Vier Menschen in Kolontar hatten weniger Glück, sie starben in den insgesamt rund eine Million Kubikmetern roter Brühe, die am Montag aus dem Speicherbecken der nahen Aluminiumhütte MAL AG geströmt waren. Mehr als hundert Menschen verbrannte die Lauge die Haut, unter anderem auch der Mutter von Csaba Krebsz.

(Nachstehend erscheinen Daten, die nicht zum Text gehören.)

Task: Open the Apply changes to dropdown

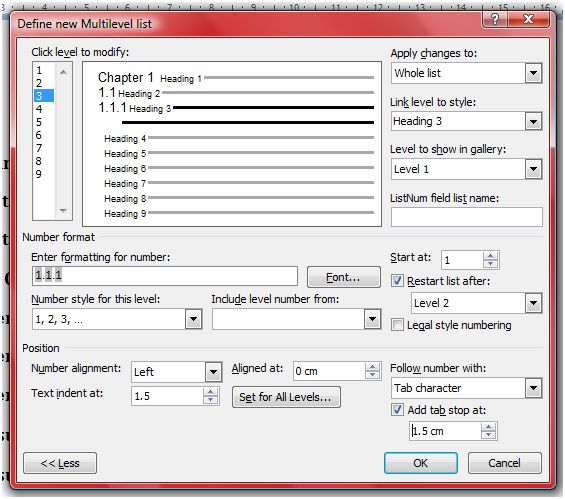Action: pyautogui.click(x=533, y=73)
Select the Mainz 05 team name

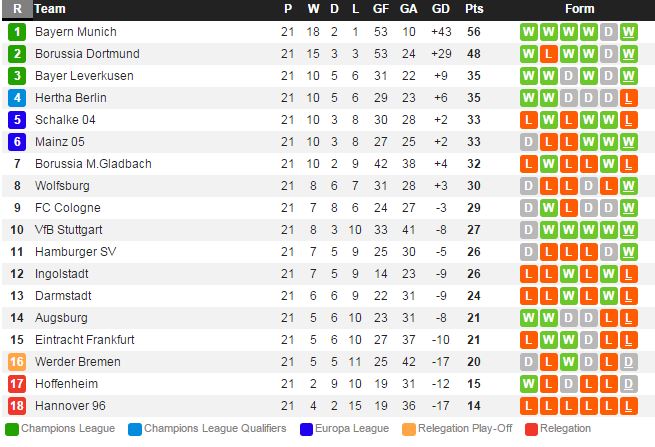tap(62, 142)
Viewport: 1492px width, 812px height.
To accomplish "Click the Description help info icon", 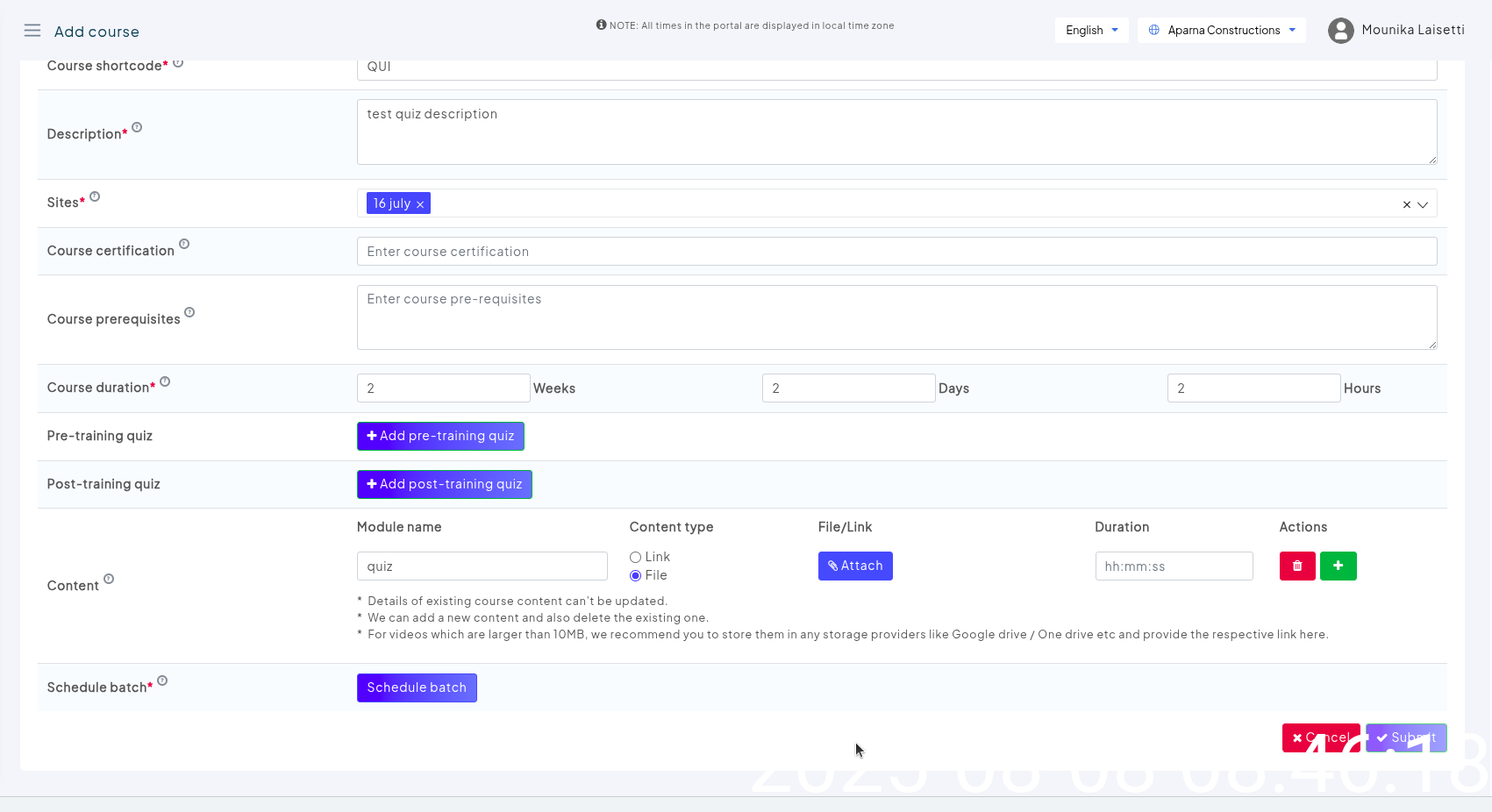I will point(137,128).
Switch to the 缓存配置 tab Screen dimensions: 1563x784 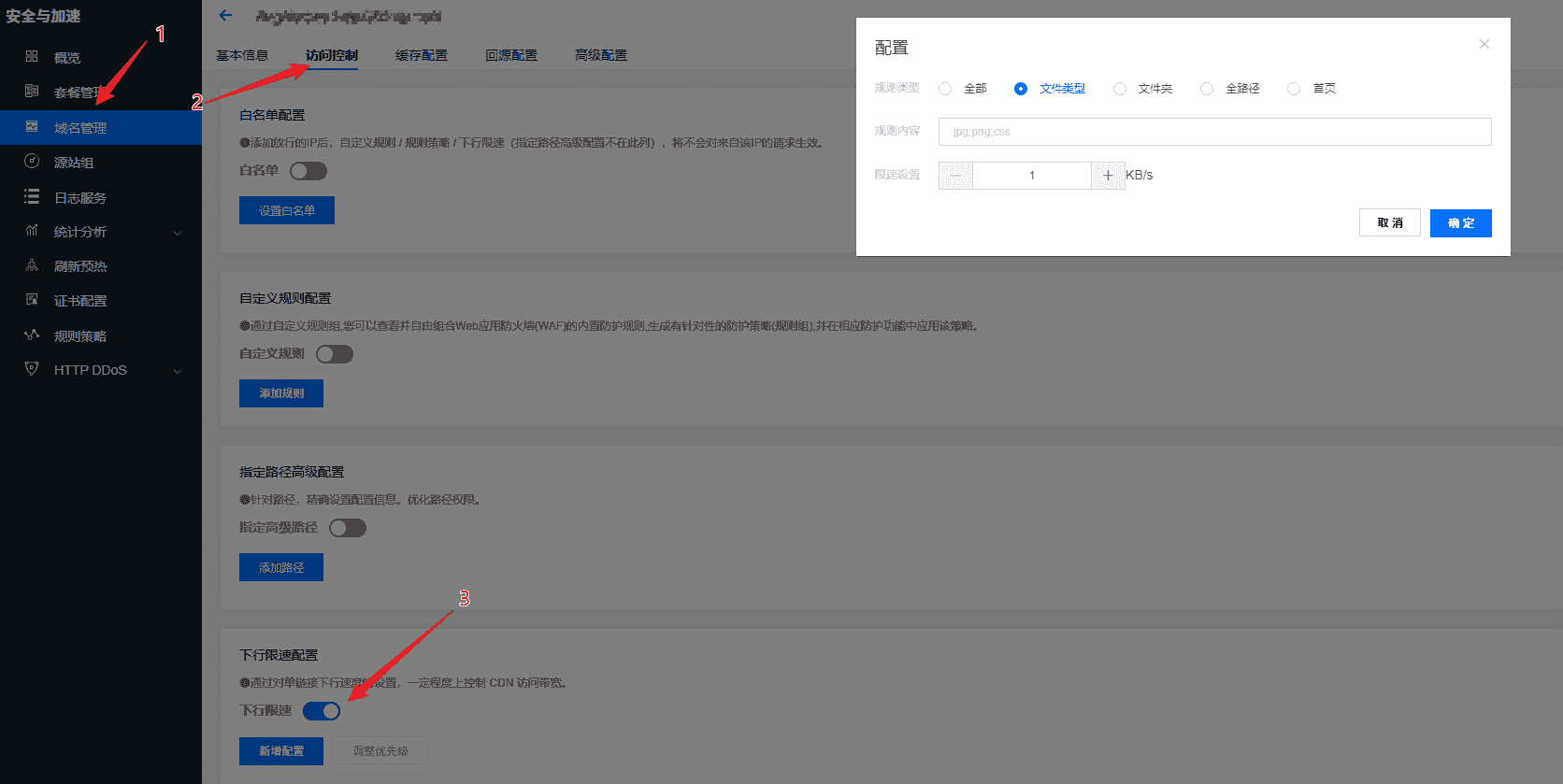pos(421,55)
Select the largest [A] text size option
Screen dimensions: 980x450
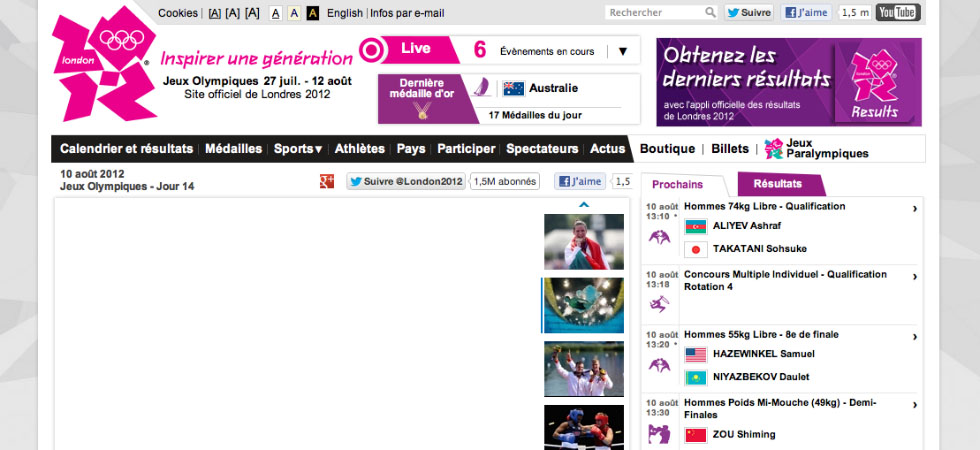(252, 13)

Erste Säuberungstrupps sind am Donnerstag unterwegs. Vor der Kulisse einer über rotem Grund untergehenden Sonne spritzen Männer, in weiße Schutzoveralls gehüllt, die Straßen sauber. Polizisten und Soldaten in Schlauchbooten mühen sich, der Situation Herr zu werden. Wegen der stechenden metallischen Dämpfe tragen viele der Helfer Atemmasken.

Luftbilder zeigen das Ausmaß der Giftflut. Insgesamt waren rund 40 Quadratkilometer Land betroffen – eine Fläche größer als die Insel Pellworm (37 Quadratkilometer) und etwas kleiner als der Ammersee (46 Quadratkilometer). Intensives Rot zeigt an, bis wohin die Welle die Häuser und Bäume hoch schwappte, die Farbe lässt die Szenerie vollkommen surreal erscheinen.

Kamerateams suchen nach den besten Einstellungen, Kinder stehen aufgeregt plaudernd in Grüppchen zusammen. Für viele Menschen aber ist die Katastrophe schmerzhaft real. Einige haben Angehörige verloren, viele fragen sich, ob sie je wieder in ihren vertrauten Häusern wohnen können. Wo dies nicht möglich sei, würden Ausweichquartiere gebaut, kündigte der ungarische Ministerpräsident Viktor Orban bei einem Besuch an.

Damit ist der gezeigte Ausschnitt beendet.